#### [Compito assegnato 1]
Riporta come lista JSON di stringhe, una per riga e senza le righe vuote, il tratto delle voci che va dalla riga contenente "The image size" fino alla fine delle voci, estremi compresi.

#### [Brano]
'''

L’EUROPA PER I RIFUGIATI: SERVONO POLITICHE STRUTTURALI E INTEGRAZIONE
Le regole per l'asilo vanno riscritte e serve più solidarietà da parte di tutti. Intervista con Bruno Marasà
13 Ottobre 2017
Questo articolo sulle politiche dell’Europa per i rifugiati è tratto dal n. 2 (settembre 2017) di VDOSSIER, interamente dedicato all’immigrazione.
Flusso dei migranti e sicurezza ai confini sono una sfida per l’Unione Europea. I numeri parlano chiaro: nel 2015 ci sono stati 1,83 milioni di attraversamenti illegali delle frontiere,
scesi a 504 mila nel 2016. Sempre da due anni in avanti le domande di asilo sono aumentate. Centinaia di migliaia di persone, in fuga da guerra e persecuzioni, cercano protezione in Europa.
Ma il sistema di accoglienza è apparso incapace di far fronte a quest’ondata di rifugiati senza precedenti. In risposta a questa crisi, la revisione delle regole per l’asilo – all’interno di politiche strutturali dell’Europa per i rifugiati – è una priorità per l’Ue, soprattutto per assicurare che le responsabilità siano suddivise equamente fra tutti gli Stati membri.
L’EUROPA PER I RIFUGIATI. Programmi come il Fondo sociale europeo e il Fondo europeo di sviluppo regionale
offrono un sostegno finanziario agli altri Paesi membri per integrare i migranti. Infatti nell’aprile del 2016 il Parlamento europeo ha adottato una risoluzione, che sottolinea l’importanza dell’integrazione attraverso progetti che mettono a disposizione alloggio, corsi di lingua, dialoghi interculturali e formazione professionale. Mentre a luglio dello scorso anno gli eurodeputati hanno chiesto all’Ue di intervenire e di garantire
un’integrazione rapida dei rifugiati nel mercato del lavoro e nella società. La risoluzione evidenzia anche l’importanza dell’educazione e dello sport, invitando i Stati membri ad aiutare docenti e professori immigrati a trovare lavoro nell’insegnamento.
Secondo una bozza di relazione approvata dalla Commissione per le libertà civili nell’aprile del 2017 i richiedenti asilo dovrebbero poter lavorare nell’Ue entro due mesi dalla richiesta di asilo. I parlamentari europei, inoltre, insistono affinché i candidati alla protezione internazionale abbiano accesso ai corsi di lingua subito dopo la presentazione
della richiesta di asilo.
IL REGOLAMENTO DI DUBLINO. La procedura da seguire per fare richiesta dello status di rifugiato è determinata dal regolamento Dublino. Siccome il sistema attuale – creato nel 2003 – non è stato progettato per distribuire le domande di asilo fra i Paesi membri, il numero dei rifugiati in arrivo nei Paesi di frontiera, come Italia e Grecia, si è impennato nel 2015. È dal 2009 che il Parlamento invoca una revisione totale del “sistema” Dublino.

'''

#### [Compito assegnato 2]
Prosegui il brano sulle politiche dell'Europa per i rifugiati a partire dalla sua ultima frase.

#### [Dati archiviati]
'''

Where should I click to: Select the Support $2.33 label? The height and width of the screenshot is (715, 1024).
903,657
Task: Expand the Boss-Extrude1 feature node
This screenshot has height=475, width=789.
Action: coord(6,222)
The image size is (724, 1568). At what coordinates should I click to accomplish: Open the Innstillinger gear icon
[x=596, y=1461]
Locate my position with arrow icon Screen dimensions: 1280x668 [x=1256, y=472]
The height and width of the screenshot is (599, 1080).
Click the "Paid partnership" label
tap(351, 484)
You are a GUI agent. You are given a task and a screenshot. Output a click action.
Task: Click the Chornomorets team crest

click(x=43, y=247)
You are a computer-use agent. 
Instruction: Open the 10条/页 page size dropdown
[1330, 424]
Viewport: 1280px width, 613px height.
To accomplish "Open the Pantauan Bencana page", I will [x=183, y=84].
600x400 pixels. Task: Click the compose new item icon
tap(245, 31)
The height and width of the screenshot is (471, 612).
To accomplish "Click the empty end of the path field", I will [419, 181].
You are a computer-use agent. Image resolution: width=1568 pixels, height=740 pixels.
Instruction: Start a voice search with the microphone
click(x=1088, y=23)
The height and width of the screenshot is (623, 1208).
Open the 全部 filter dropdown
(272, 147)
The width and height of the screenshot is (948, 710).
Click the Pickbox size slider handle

'''

#### [Risultato finale 1]
[
  "The image size is (724, 1568). At what coordinates should I click to accomplish: Open the Innstillinger gear icon",
  "[x=596, y=1461]",
  "Locate my position with arrow icon Screen dimensions: 1280x668 [x=1256, y=472]",
  "The height and width of the screenshot is (599, 1080).",
  "Click the \"Paid partnership\" label",
  "tap(351, 484)",
  "You are a GUI agent. You are given a task and a screenshot. Output a click action.",
  "Task: Click the Chornomorets team crest",
  "click(x=43, y=247)",
  "You are a computer-use agent. ",
  "Instruction: Open the 10条/页 page size dropdown",
  "[1330, 424]",
  "Viewport: 1280px width, 613px height.",
  "To accomplish \"Open the Pantauan Bencana page\", I will [x=183, y=84].",
  "600x400 pixels. Task: Click the compose new item icon",
  "tap(245, 31)",
  "The height and width of the screenshot is (471, 612).",
  "To accomplish \"Click the empty end of the path field\", I will [419, 181].",
  "You are a computer-use agent. Image resolution: width=1568 pixels, height=740 pixels.",
  "Instruction: Start a voice search with the microphone",
  "click(x=1088, y=23)",
  "The height and width of the screenshot is (623, 1208).",
  "Open the 全部 filter dropdown",
  "(272, 147)",
  "The width and height of the screenshot is (948, 710).",
  "Click the Pickbox size slider handle"
]

#### [Risultato finale 2]
Ad aprile 2016 la Commissione europea ha proposto il cosiddetto “meccanismo correttivo di assegnazione” grazie al quale gli Stati membri possono condividere la responsabilità dei rifugiati in base alle risorse e alla popolazione del Paese stesso.
La proposta è attualmente al vaglio della Commissione Libertà civili di Strasburgo. Ma gli eurodeputati la voteranno nei prossimi mesi.
Sebbene non manchino delle divergenze, la maggior parte dei parlamentari sono d’accordo sul fatto che ogni Paese Ue debba fare la propria parte e che l’interesse dei minori che arrivano in Europa debba essere trattato con particolare considerazione.
L’INTERVISTA. Con Bruno Marasà, responsabile dell’Ufficio informazione a Milano del Parlamento europeo, riflettiamo sul tema dell’accoglienza e sulla sua dimensione emergenziale che sta mettendo a dura prova sia l’Italia sia l’Europa.
Una riflessione per capirne cause, fenomenologia e scenari. Ma è ugualmente importante seguire il percorso degli oltre 5 milioni di stranieri che si sono silenziosamente
integrati nei nostri territori, spesso partendo da una situazione di precarietà e di irregolarità.
A questo proposito quali sono le risposte che l’Unione Europea ha messo in campo?
«Il problema dei flussi migratori è diventato centrale nella vita europea ormai da alcuni anni. Di sicuro sono state affrontate emergenze umanitarie e si è cercato di fornire risposte rispettose dei diritti umani secondo gli standard europei, grazie all’azione di alcuni singoli Paesi e tra questi l’Italia ha fatto e sta facendo uno sforzo straordinario.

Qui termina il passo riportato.